Neymar: Sempre foi, sempre será.
Sempre foi assim, assim sempre será:
O que é incomum é valorizado; o que é comum é ignorado.
Ser ou possuir algo incomum não é para quem quer, é para quem pode.
É para poucos.
Sempre foi assim.
Para os demais resta a pretensão.
Se não for o suficiente, resta o lamento.
Se o lamento não couber, resta a inveja.
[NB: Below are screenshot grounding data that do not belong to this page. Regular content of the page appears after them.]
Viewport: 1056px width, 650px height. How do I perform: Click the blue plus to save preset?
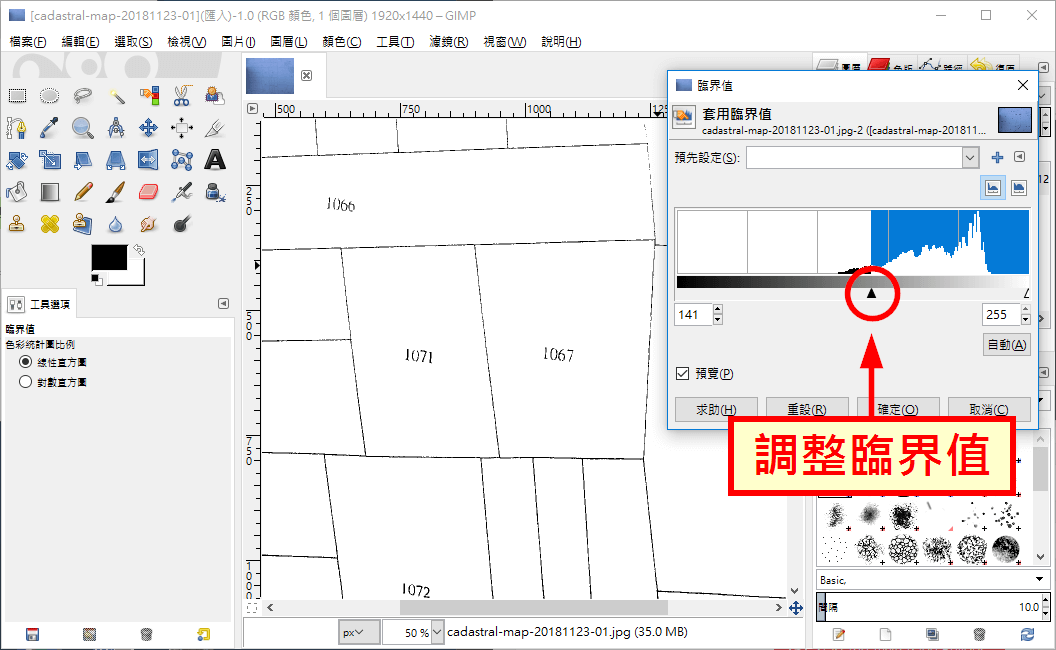coord(997,158)
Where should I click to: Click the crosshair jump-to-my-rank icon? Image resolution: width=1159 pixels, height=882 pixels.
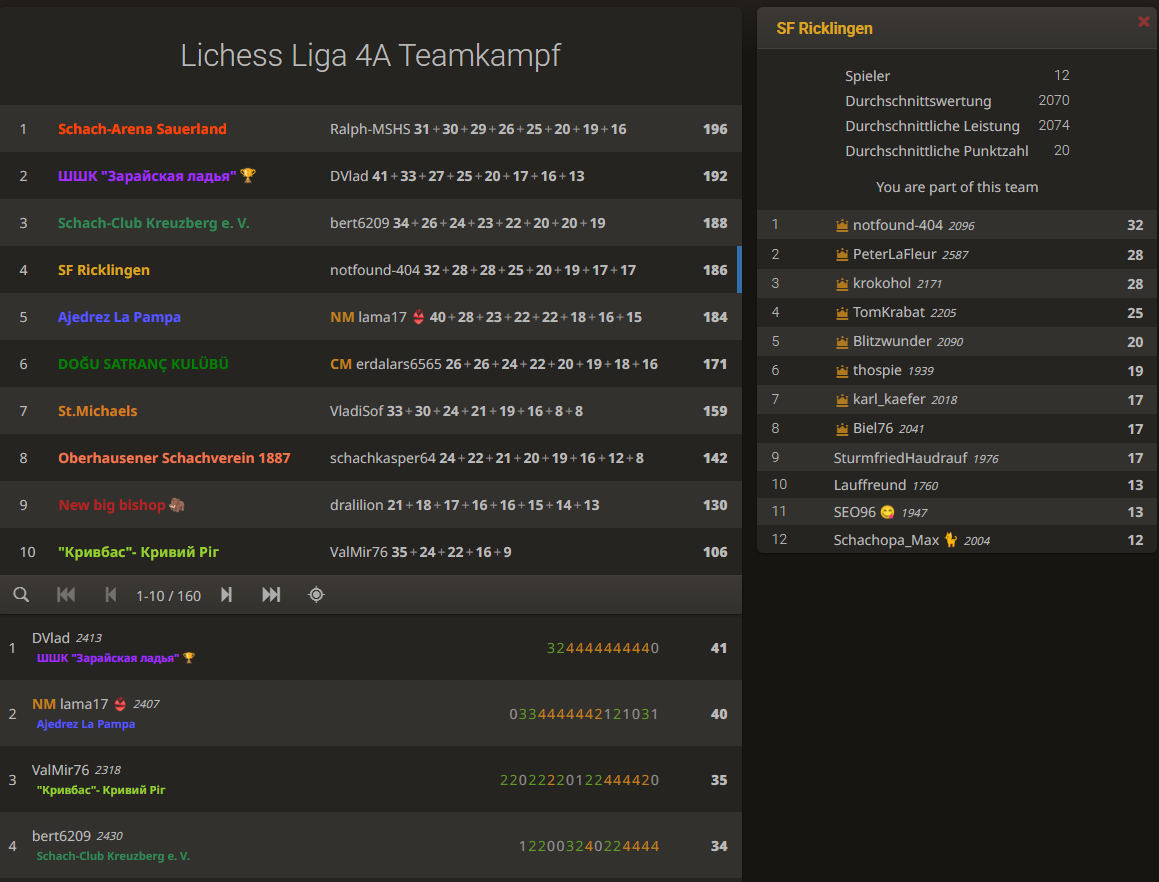point(316,595)
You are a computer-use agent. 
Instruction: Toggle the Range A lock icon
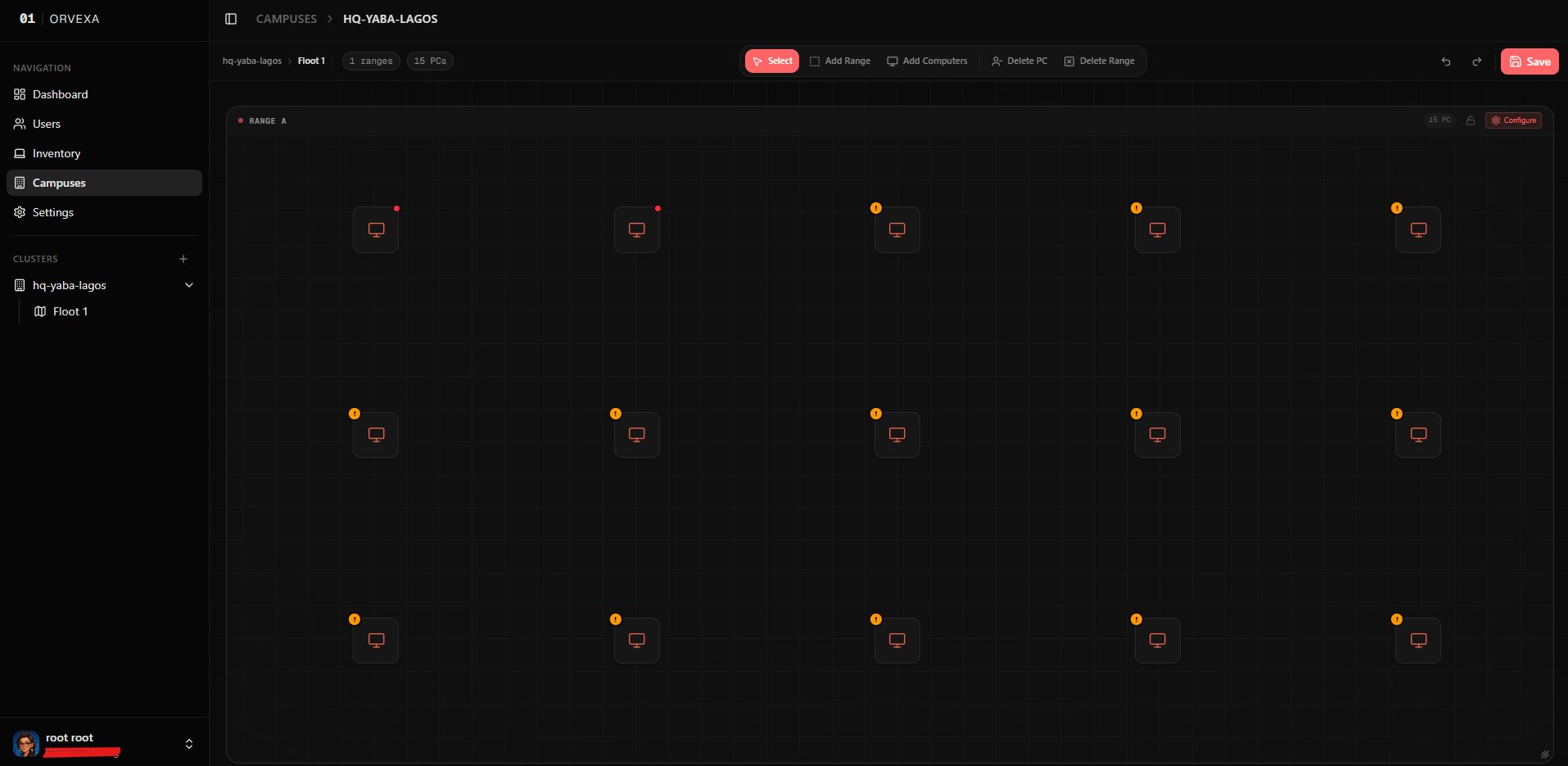(x=1471, y=120)

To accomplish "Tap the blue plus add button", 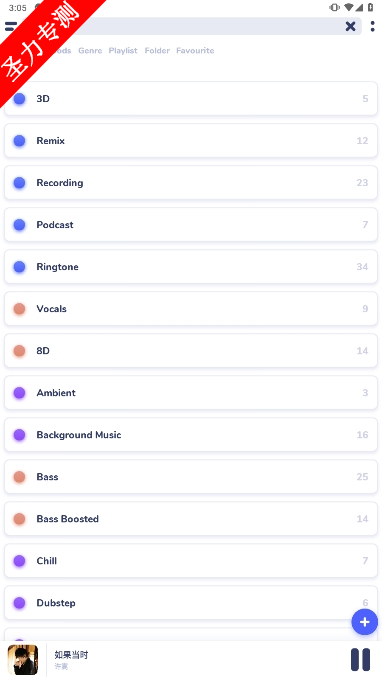I will (x=364, y=622).
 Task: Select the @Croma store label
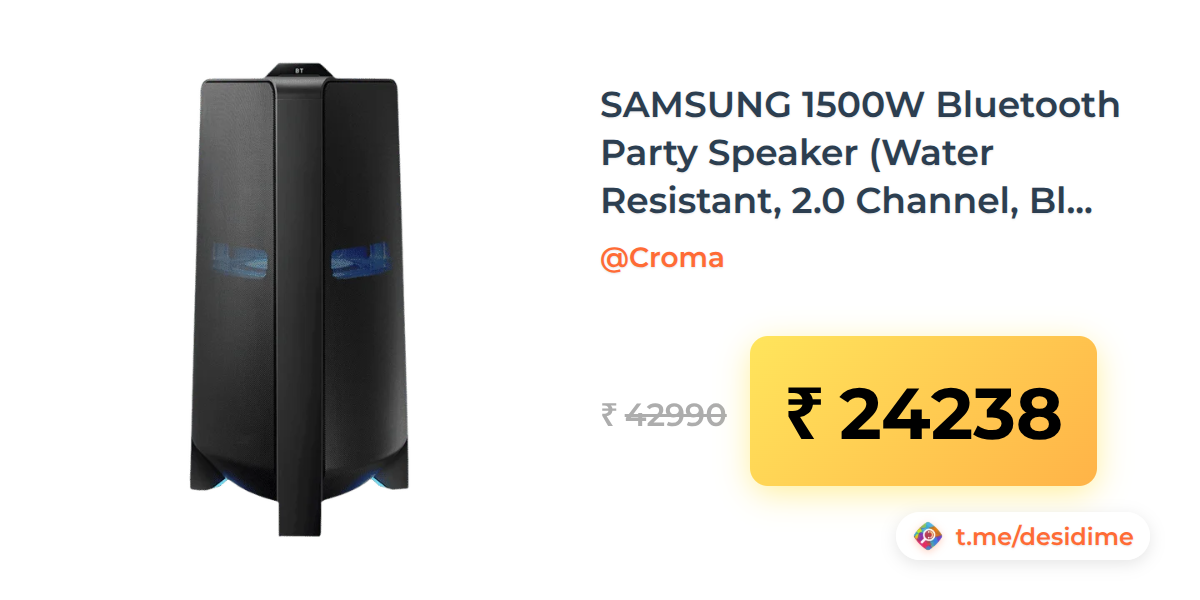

Fazer o quê?
Desde que começou a fazer - e ainda faz - o incomum dentro dos gramados, Neymar despertou rios de paixão e ódio muito além do frio concreto das arquibancadas.
Fruto de um raro talento, com jogadas improvisadas e ebriáticas que desnorteiam o adversário e que, na maioria das vezes, congela corações contrários na mesma velocidade com que aquece corações santistas na iminência de gol, Neymar é motivo de acaloradas e burras discussões:
Seria o jovem atacante do litoral paulista desrespeitoso?
Seria mesmo necessário essas fintas?
Seria.... blá.... blá... blá...
Ao comentarem, não percebem os incautos, que estão valorizando Neymar.
O incomum é valorizado. Sempre foi assim. Não lhes disse antes?
Por que será que não comentam outros jogadores na mesma intensidade de Neymar?
Oras, é simples cara-pálida.
Simplesmente porque os demais são comuns.
E, os comuns, são ignorados. Assim sempre será. Não lhes disse antes?
Concordar? É claro que não carece.
Mas discordar de que tudo que é incomum não deva ser valorizado, há uma veia de lamentação aí.
Ou seria uma artéria de inveja?
No mais, Neymar é foda. Sempre foi, sempre será.
E que o futebol, quando assim praticado, também é.